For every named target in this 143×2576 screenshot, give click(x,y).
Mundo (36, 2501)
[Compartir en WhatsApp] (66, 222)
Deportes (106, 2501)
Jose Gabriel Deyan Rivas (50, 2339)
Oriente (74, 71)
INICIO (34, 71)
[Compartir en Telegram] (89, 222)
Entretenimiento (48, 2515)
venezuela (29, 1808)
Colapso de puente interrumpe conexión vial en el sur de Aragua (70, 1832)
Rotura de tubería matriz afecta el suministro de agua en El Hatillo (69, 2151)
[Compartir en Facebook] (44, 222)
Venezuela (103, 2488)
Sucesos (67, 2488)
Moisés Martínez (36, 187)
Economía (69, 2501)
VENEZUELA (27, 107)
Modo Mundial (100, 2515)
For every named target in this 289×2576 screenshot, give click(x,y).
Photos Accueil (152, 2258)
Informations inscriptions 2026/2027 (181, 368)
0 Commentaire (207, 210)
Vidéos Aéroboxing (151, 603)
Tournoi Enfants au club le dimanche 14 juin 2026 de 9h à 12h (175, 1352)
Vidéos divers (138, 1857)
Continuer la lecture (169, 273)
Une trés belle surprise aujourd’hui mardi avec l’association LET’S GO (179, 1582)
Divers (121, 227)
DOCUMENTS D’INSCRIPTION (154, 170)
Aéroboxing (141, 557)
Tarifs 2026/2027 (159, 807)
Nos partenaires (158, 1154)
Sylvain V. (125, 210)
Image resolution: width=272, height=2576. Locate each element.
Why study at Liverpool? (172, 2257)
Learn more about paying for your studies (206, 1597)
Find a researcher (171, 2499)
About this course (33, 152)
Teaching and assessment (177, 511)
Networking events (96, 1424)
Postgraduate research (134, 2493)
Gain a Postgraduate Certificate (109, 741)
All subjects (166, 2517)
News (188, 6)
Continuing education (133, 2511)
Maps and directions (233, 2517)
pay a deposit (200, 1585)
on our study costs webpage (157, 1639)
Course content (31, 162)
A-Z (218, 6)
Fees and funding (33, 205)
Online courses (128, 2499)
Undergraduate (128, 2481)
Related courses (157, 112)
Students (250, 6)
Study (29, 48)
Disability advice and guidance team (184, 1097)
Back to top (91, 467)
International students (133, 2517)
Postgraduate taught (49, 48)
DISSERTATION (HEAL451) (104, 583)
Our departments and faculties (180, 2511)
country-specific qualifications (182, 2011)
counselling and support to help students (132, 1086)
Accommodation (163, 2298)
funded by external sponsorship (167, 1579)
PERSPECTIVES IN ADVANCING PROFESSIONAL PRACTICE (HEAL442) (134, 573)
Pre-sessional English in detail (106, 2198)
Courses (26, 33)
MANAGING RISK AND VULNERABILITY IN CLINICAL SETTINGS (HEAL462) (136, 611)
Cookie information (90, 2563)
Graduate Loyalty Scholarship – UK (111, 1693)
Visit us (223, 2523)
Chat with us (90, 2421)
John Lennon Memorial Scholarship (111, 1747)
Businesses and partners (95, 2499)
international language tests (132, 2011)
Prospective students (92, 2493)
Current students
────────────────
Exercise goal —
Repeat the lines above with every word intact.

Result below —
For every named target in this 143×2576 screenshot, give click(x,y).
Mundo (36, 2501)
[Compartir en WhatsApp] (66, 222)
Deportes (106, 2501)
Jose Gabriel Deyan Rivas (50, 2339)
Oriente (74, 71)
INICIO (34, 71)
[Compartir en Telegram] (89, 222)
Entretenimiento (48, 2515)
venezuela (29, 1808)
Colapso de puente interrumpe conexión vial en el sur de Aragua (70, 1832)
Rotura de tubería matriz afecta el suministro de agua en El Hatillo (69, 2151)
[Compartir en Facebook] (44, 222)
Venezuela (103, 2488)
Sucesos (67, 2488)
Moisés Martínez (36, 187)
Economía (69, 2501)
VENEZUELA (27, 107)
Modo Mundial (100, 2515)
For every named target in this 289×2576 screenshot, give click(x,y).
Photos Accueil (152, 2258)
Informations inscriptions 2026/2027 (181, 368)
0 Commentaire (207, 210)
Vidéos Aéroboxing (151, 603)
Tournoi Enfants au club le dimanche 14 juin 2026 de 9h à 12h (175, 1352)
Vidéos divers (138, 1857)
Continuer la lecture (169, 273)
Une trés belle surprise aujourd’hui mardi avec l’association LET’S GO (179, 1582)
Divers (121, 227)
DOCUMENTS D’INSCRIPTION (154, 170)
Aéroboxing (141, 557)
Tarifs 2026/2027 (159, 807)
Nos partenaires (158, 1154)
Sylvain V. (125, 210)
Image resolution: width=272, height=2576. Locate each element.
Why study at Liverpool? (172, 2257)
Learn more about paying for your studies (206, 1597)
Find a researcher (171, 2499)
About this course (33, 152)
Teaching and assessment (177, 511)
Networking events (96, 1424)
Postgraduate research (134, 2493)
Gain a Postgraduate Certificate (109, 741)
All subjects (166, 2517)
News (188, 6)
Continuing education (133, 2511)
Maps and directions (233, 2517)
pay a deposit (200, 1585)
on our study costs webpage (157, 1639)
Course content (31, 162)
A-Z (218, 6)
Fees and funding (33, 205)
Online courses (128, 2499)
Undergraduate (128, 2481)
Related courses (157, 112)
Students (250, 6)
Study (29, 48)
Disability advice and guidance team (184, 1097)
Back to top (91, 467)
International students (133, 2517)
Postgraduate taught (49, 48)
DISSERTATION (HEAL451) (104, 583)
Our departments and faculties (180, 2511)
country-specific qualifications (182, 2011)
counselling and support to help students (132, 1086)
Accommodation (163, 2298)
funded by external sponsorship (167, 1579)
PERSPECTIVES IN ADVANCING PROFESSIONAL PRACTICE (HEAL442) (134, 573)
Pre-sessional English in detail (106, 2198)
Courses (26, 33)
MANAGING RISK AND VULNERABILITY IN CLINICAL SETTINGS (HEAL462) (136, 611)
Cookie information (90, 2563)
Graduate Loyalty Scholarship – UK (111, 1693)
Visit us (223, 2523)
Chat with us (90, 2421)
John Lennon Memorial Scholarship (111, 1747)
Businesses and partners (95, 2499)
international language tests (132, 2011)
Prospective students (92, 2493)
Current students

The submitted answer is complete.